The Limits of Knowledge in the Education Debate
I have two posts up at Forbes trying to explain my still-evolving thoughts on the very complicated, very messy education debate. The first is a piece railing against tribalism:
Going forward I hope to take a far more skeptical approach across the board, and to avoid slipping into partisanship as much as possible on issues of education reform. I am an independent because I distrust political parties and the illiberal nature of our two-party system. I am aliberal libertarian because I am deeply doubtful of top-down approaches to politics, of institutions in general, and of the ability of politics to change the world for the better.
Good ideas come from all quarters, and so do bad ones. We can take idiosyncratic positions in this debate because it is inherently an idiosyncratic debate. Nobody knows what will work and so we should try as many things as possible. There are serious limits to our knowledge and to our capacity to utilize that knowledge in productive ways.
We should just maintain a healthy does of skepticism toward all sides, but also point out the good ideas when we see them regardless of whose ideas they are.
I mean, fundamentally I’m a radical on education and I want to tear down the entire edifice and start all over. If I had my three wishes we’d have a radically different system of education than the one we have today. But of course this will never happen, and politics has a way of twisting good change into bad. So you have to remain cautious, skeptical, and hopeful that the more we experiment the better the outcomes will be for everyone involved.
I simply can’t box myself in by joining a team. Good ideas transcend teams, and bad ideas become institutionalized by them. We need to go beyond the tired old lines of this debate.
The second is a critique of power:
For quite some time now I’ve been primarily interested in the topic of power and how various institutions fight for self-preservation even if the means of self-preservation jeopardize the very mission of those institutions to begin with.
Take, for instance, the war on drugs. I believe it is a hugely destructive crusade, and its victims are often law enforcement agents. But if we were to end the war on drugs, even if it were to mean less violence, fewer arrests, and fewer police deaths, it would also mean smaller police force budgets, fewer prisons and prison guard jobs and so forth. So the very institutions that suffer from this war also lobby to keep waging it out of institutional self-preservation. Indeed, one reason marijuana was prohibited to begin with was the end of alcohol prohibition and the need to keep all those cops employed.
But of course cops and prison guards serve legitimate and valuable functions beyond the war on drugs. When we critique the actions of police or the positions the public safety unions take, we are not doing so in order to demonize cops or prison guards. Or at least that’s not what we ought to be doing. More than anything we should be offering up a critique of power.

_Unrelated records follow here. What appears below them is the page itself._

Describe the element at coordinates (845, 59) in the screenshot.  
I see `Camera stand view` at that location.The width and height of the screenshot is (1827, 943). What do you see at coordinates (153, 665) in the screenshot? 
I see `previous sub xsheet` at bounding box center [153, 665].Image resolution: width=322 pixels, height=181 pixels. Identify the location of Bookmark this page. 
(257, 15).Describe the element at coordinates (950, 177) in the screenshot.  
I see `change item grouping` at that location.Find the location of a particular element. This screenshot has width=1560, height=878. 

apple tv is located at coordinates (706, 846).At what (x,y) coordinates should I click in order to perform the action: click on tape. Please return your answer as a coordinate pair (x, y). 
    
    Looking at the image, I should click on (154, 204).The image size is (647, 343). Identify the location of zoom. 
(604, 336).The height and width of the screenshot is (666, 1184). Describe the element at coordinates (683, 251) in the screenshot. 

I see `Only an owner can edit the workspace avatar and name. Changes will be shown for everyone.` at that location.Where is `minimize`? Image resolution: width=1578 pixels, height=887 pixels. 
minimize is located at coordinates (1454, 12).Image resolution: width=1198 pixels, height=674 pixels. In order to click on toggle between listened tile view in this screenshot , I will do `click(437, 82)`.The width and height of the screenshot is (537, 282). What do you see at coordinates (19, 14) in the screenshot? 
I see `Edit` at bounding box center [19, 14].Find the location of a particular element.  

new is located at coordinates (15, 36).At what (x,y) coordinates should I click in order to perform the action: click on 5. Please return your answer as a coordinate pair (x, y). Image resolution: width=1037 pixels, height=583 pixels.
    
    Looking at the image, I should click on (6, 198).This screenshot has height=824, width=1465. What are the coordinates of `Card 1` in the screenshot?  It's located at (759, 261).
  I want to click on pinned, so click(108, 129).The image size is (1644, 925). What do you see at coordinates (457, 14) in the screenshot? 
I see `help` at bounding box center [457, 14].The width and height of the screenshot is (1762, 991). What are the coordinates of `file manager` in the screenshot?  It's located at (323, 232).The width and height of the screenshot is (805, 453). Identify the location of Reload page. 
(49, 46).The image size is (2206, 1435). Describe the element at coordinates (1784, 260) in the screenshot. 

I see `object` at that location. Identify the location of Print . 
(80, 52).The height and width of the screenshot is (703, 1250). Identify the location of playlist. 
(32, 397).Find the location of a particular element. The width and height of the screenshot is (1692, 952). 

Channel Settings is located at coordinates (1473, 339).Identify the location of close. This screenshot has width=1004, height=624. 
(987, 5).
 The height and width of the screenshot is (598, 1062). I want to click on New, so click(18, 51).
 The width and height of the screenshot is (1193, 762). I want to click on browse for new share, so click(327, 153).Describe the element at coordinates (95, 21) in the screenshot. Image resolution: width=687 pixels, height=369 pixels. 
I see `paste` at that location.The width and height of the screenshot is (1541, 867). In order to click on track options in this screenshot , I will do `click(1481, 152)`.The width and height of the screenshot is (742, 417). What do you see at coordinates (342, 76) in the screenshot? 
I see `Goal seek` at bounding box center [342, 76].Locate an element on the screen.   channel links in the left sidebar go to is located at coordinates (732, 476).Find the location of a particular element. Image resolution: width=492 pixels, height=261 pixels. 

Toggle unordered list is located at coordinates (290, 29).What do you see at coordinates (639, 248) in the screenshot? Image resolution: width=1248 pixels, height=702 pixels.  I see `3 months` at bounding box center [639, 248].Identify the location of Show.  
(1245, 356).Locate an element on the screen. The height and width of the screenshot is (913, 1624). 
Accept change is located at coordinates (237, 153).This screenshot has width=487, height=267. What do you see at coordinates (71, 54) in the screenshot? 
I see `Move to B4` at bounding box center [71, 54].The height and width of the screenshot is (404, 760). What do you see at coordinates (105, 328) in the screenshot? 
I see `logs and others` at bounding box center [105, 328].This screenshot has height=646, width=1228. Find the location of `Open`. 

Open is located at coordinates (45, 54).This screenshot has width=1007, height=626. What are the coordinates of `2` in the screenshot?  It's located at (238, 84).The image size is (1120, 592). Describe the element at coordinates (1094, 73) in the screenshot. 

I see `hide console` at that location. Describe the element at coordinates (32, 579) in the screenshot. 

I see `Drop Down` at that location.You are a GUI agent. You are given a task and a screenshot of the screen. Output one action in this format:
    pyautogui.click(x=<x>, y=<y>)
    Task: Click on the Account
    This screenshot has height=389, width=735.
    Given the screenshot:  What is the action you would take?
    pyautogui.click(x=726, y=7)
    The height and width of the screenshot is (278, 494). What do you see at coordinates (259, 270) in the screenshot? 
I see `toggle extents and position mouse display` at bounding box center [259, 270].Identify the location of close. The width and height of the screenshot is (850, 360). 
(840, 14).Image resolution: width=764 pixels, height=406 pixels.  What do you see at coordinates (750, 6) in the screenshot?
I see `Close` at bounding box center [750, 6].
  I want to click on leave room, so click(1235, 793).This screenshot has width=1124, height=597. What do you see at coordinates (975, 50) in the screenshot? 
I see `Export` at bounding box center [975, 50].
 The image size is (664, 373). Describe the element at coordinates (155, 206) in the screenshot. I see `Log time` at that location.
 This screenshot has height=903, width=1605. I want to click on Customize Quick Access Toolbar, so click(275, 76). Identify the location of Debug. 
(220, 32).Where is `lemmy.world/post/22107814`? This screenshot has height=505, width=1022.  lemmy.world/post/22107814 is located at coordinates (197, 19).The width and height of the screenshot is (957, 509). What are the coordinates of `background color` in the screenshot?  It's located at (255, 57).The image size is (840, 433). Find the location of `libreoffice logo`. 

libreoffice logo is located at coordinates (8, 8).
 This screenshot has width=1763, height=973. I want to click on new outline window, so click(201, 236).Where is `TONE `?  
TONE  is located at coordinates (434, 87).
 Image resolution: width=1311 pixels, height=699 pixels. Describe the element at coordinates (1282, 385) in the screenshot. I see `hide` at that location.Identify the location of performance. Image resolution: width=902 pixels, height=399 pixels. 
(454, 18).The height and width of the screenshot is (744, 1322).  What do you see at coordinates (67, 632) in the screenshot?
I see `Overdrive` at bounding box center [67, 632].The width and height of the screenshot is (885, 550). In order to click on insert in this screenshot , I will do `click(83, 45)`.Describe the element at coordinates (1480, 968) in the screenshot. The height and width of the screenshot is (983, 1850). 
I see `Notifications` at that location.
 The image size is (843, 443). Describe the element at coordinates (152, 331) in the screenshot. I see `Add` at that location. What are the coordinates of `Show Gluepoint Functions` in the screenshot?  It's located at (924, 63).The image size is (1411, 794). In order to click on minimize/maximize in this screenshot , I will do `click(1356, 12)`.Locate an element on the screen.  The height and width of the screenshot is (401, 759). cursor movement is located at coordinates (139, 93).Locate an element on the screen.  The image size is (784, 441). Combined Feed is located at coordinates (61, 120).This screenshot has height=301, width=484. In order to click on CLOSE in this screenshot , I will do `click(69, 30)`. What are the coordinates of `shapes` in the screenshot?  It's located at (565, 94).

Likewise, when I level a critique of the teachers’ unions, it is not meant as a demonization of individual teachers any more than a critique of the Gates Foundation should be taken as a call for Bill Gates to stop spending money on education. Rather, I believe all institutions and especially very powerful institutions that play a pervasive role in our society should face scrutiny and criticism.
Teachers’ unions represent an extremely powerful and politically active force in our society, and they cannot be ignored or left unexamined in this debate. Unions have served a vital role in improving the lot of educators in America, but that does not mean that they will always and forever fulfill that role in a way that is also in the best interests of society at large.
This is where I’m headed with the education reform debate. Toward skepticism and away from partisanship; toward choice and experimentation and away from old ways of thinking and calcified institutions. Toward an emphasis on strong curriculum and teacher autonomy and away from bland uniformity.